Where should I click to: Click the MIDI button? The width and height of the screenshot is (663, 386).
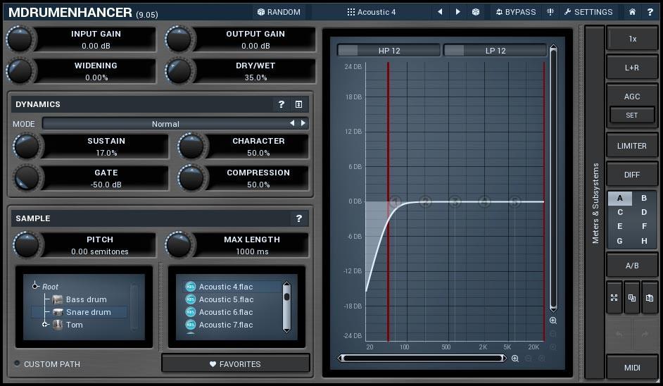pos(631,368)
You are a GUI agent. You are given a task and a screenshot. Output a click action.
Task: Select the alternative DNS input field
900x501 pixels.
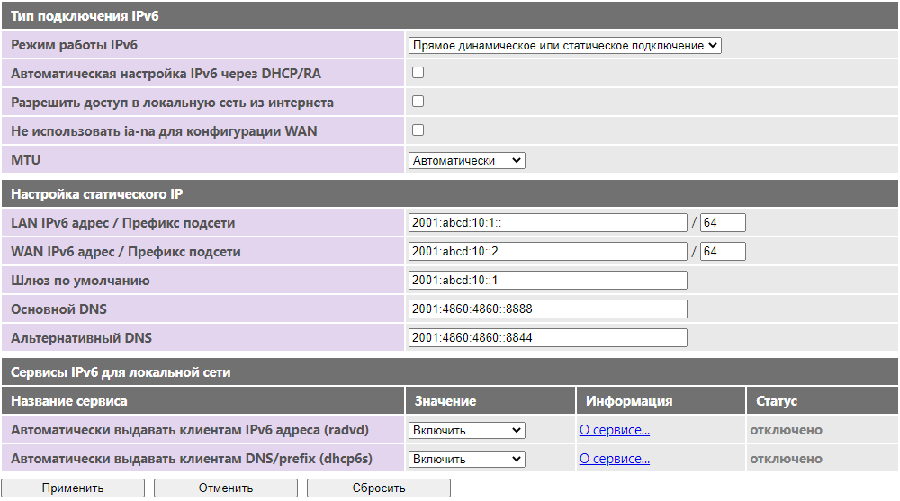(x=547, y=337)
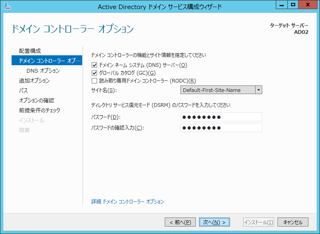
Task: Click the 次へ (Next) button
Action: 214,222
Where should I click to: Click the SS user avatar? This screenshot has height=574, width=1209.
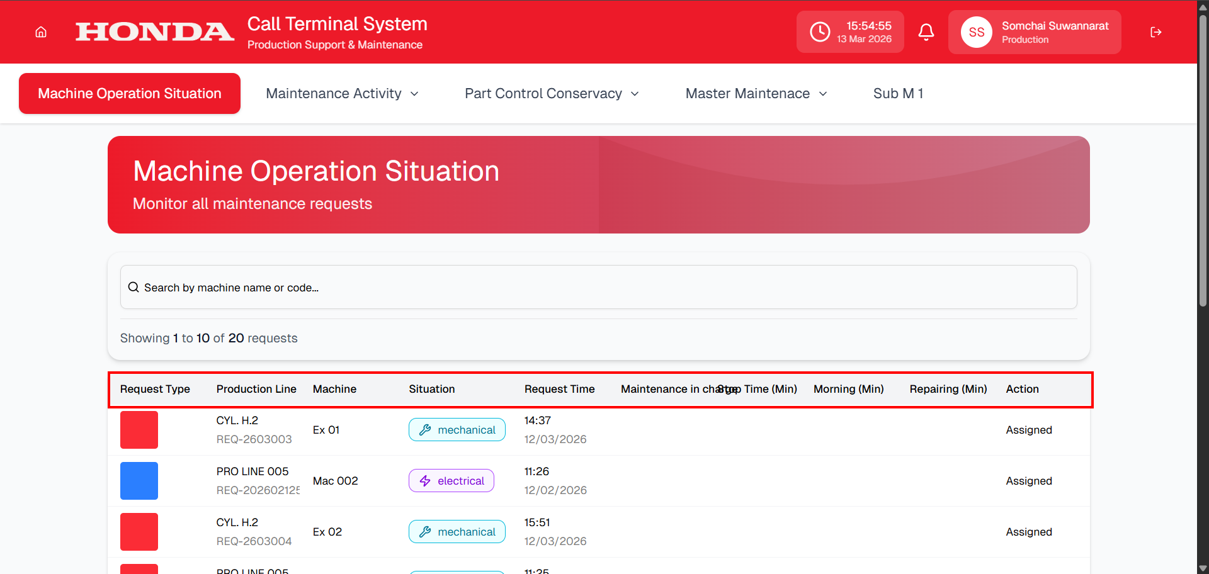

——

### PROBLEM TO SOLVE
Rewrite the records above, changing "screenshot" to "screen capture" wherever it appears and keeping everything else the same. Leave the pictures out.

### TASK RESPONSE
Where should I click to: Click the MIDI button? The width and height of the screen capture is (663, 386).
pos(631,368)
You are a GUI agent. You are given a task and a screen capture. Output a click action.
Task: Select the alternative DNS input field
900x501 pixels.
(x=547, y=337)
Task: Click the 次へ (Next) button
Action: 214,222
Where should I click to: Click the SS user avatar? This screen capture has height=574, width=1209.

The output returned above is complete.